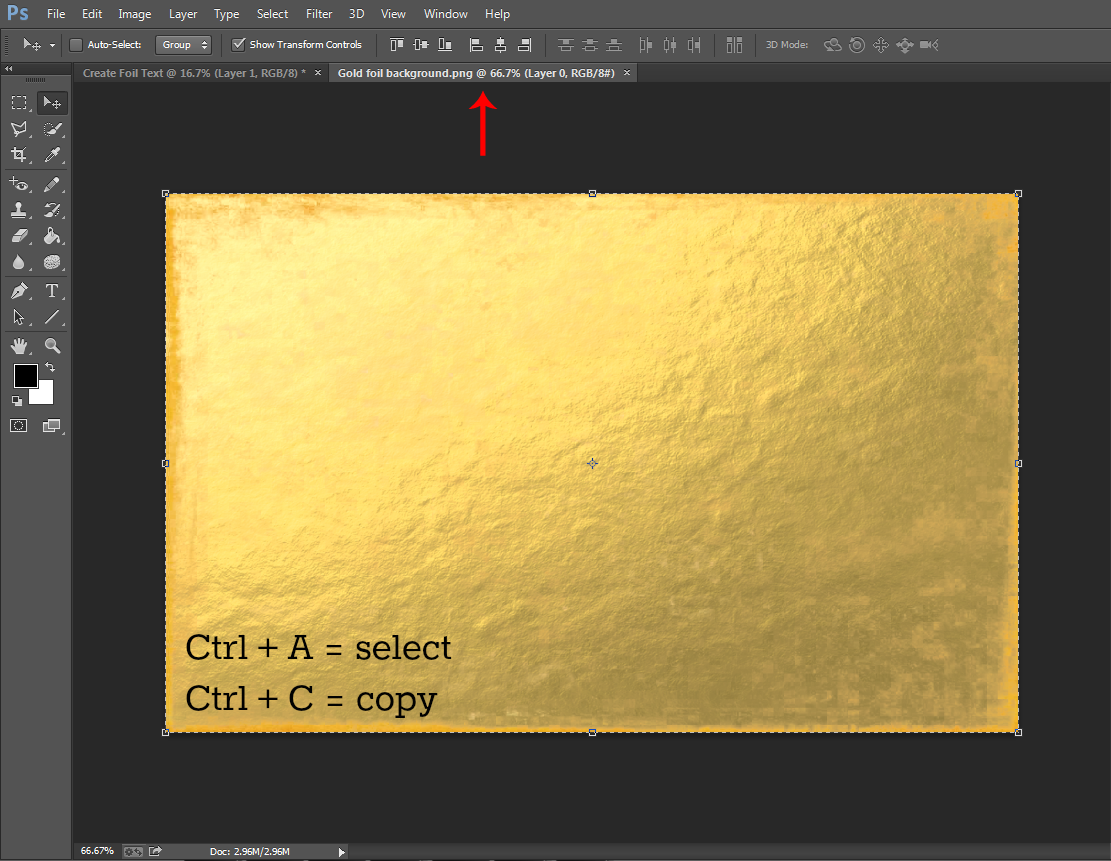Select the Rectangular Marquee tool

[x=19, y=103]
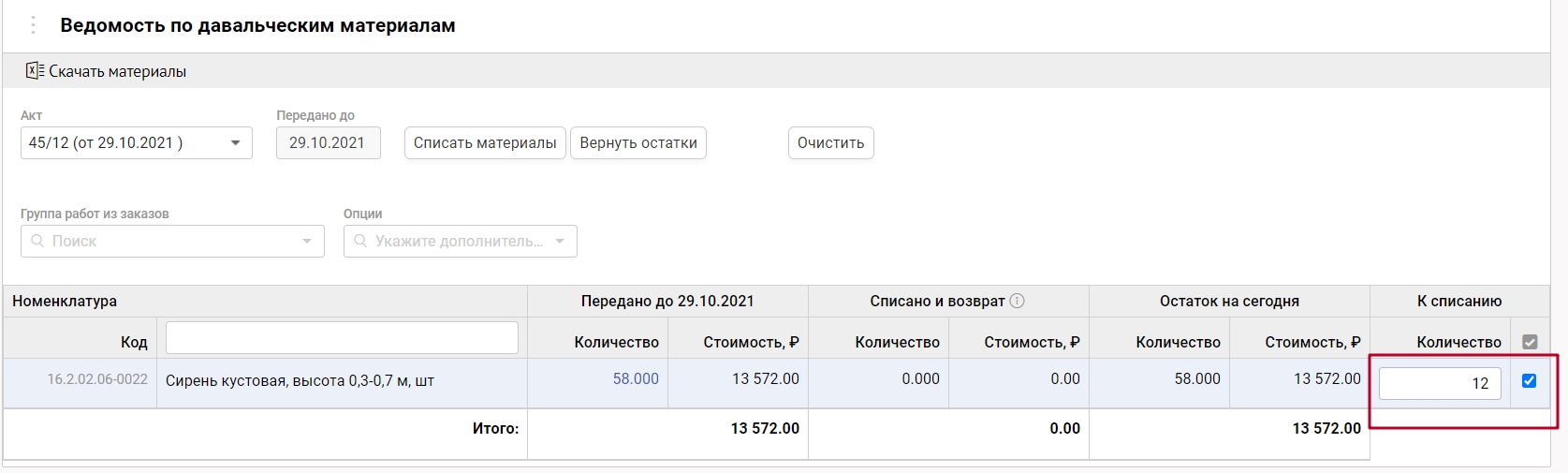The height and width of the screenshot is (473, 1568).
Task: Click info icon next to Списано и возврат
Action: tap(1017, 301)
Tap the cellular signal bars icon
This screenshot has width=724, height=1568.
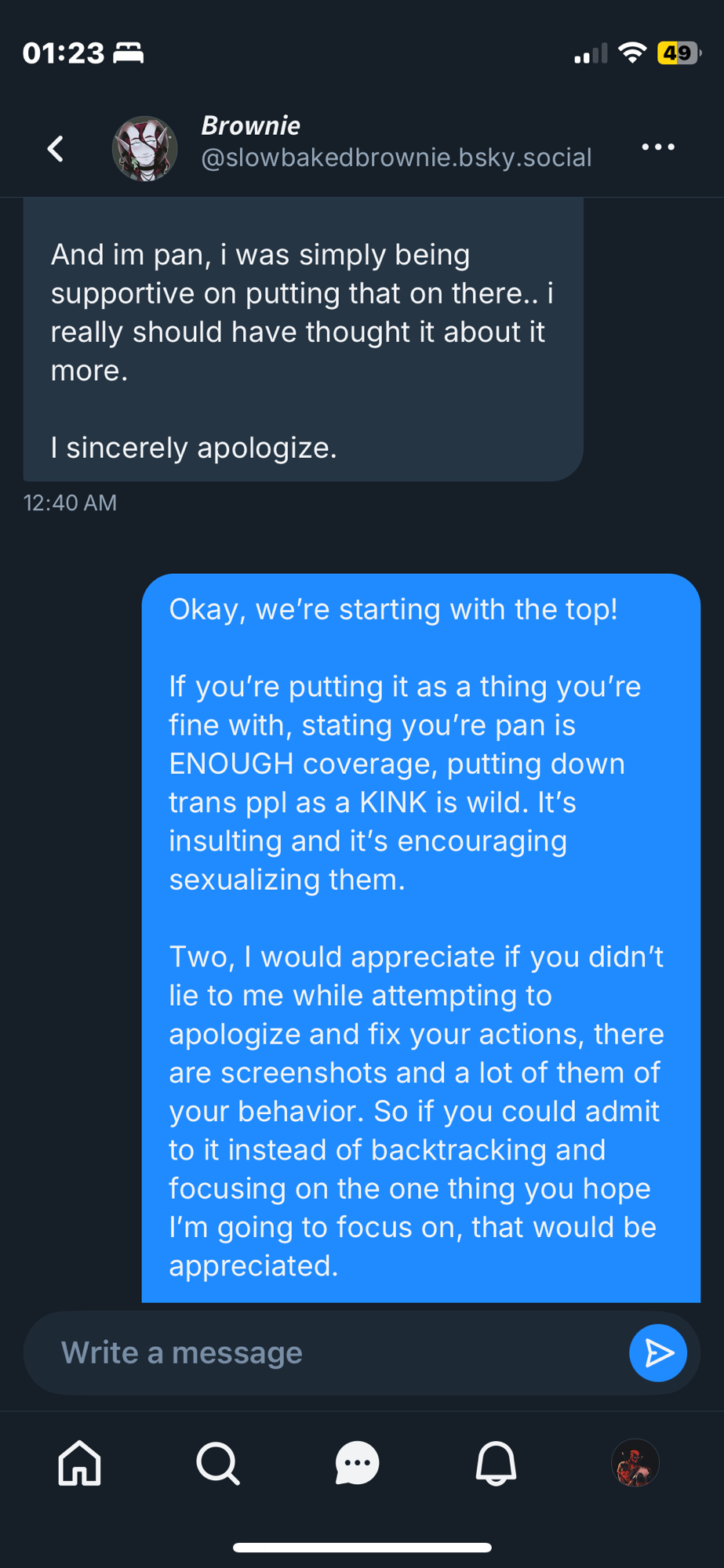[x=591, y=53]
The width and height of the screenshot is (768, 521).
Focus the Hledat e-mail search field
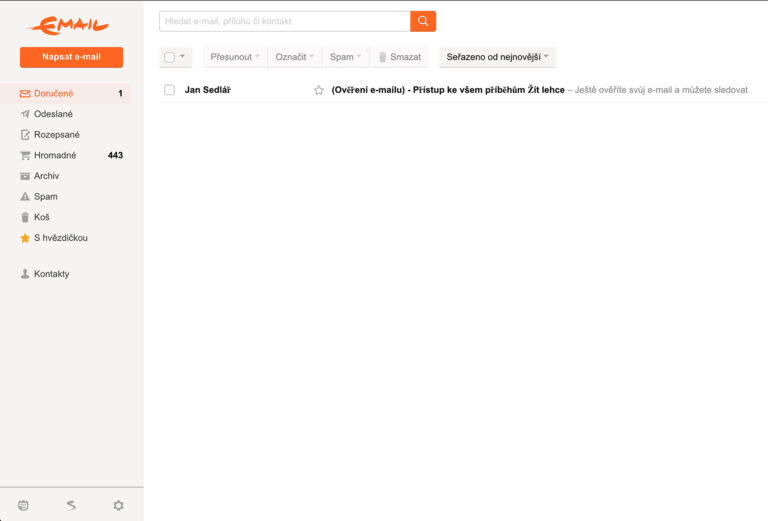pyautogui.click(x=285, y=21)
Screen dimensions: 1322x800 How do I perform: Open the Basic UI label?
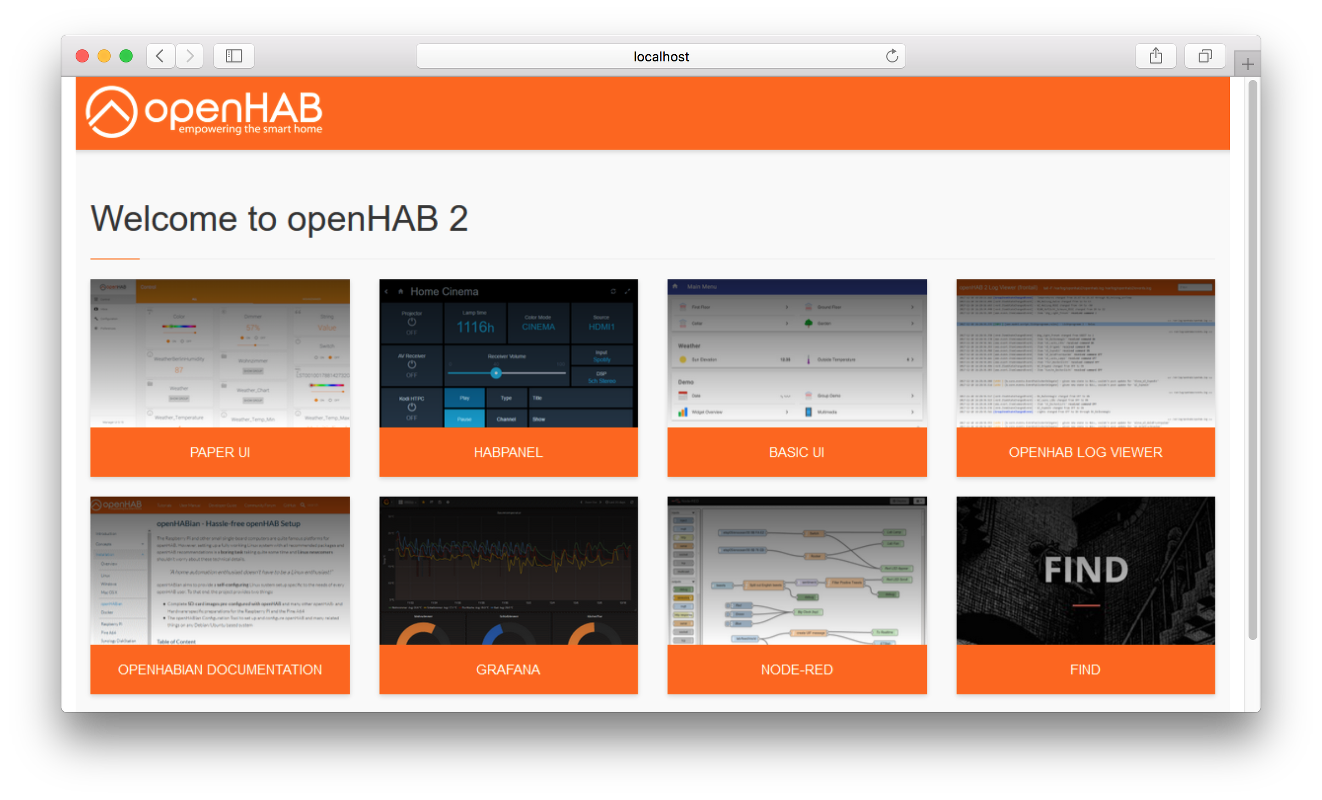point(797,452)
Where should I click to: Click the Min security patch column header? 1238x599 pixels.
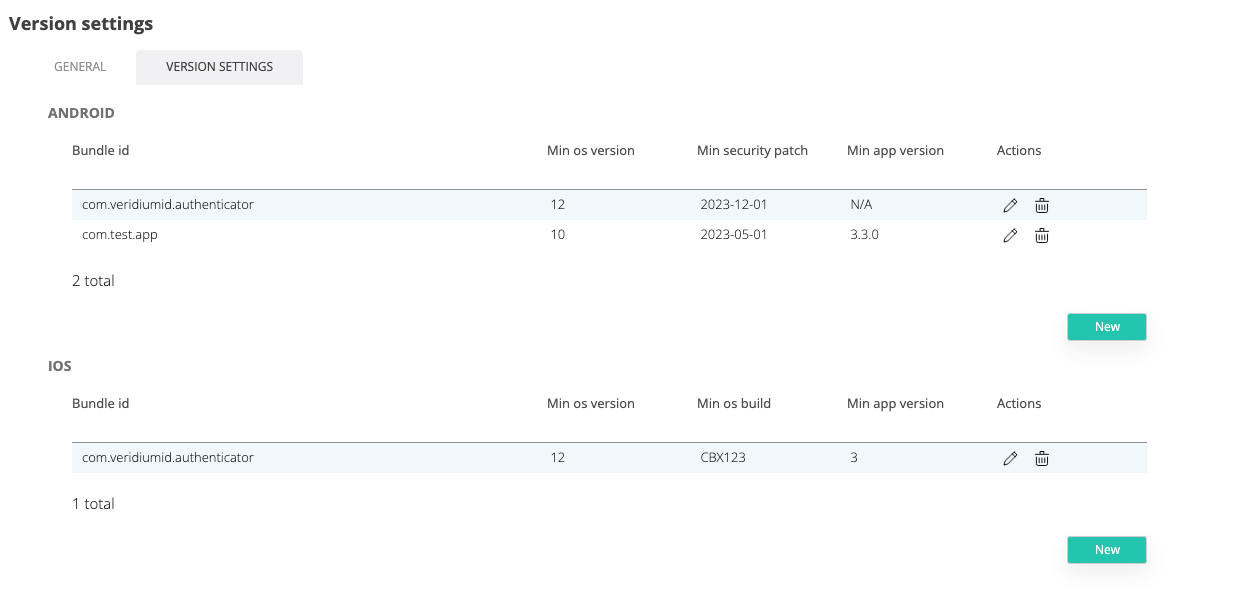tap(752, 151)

○ ○ ○ ○ ○

§ **About this task**: Set down, in exact form, only the lines that start at the one containing "Where should I" and finish at the last line of the material; pictures do not go in.

§ **Solution**:
Where should I click to: Click the Min security patch column header? 1238x599 pixels.
tap(752, 151)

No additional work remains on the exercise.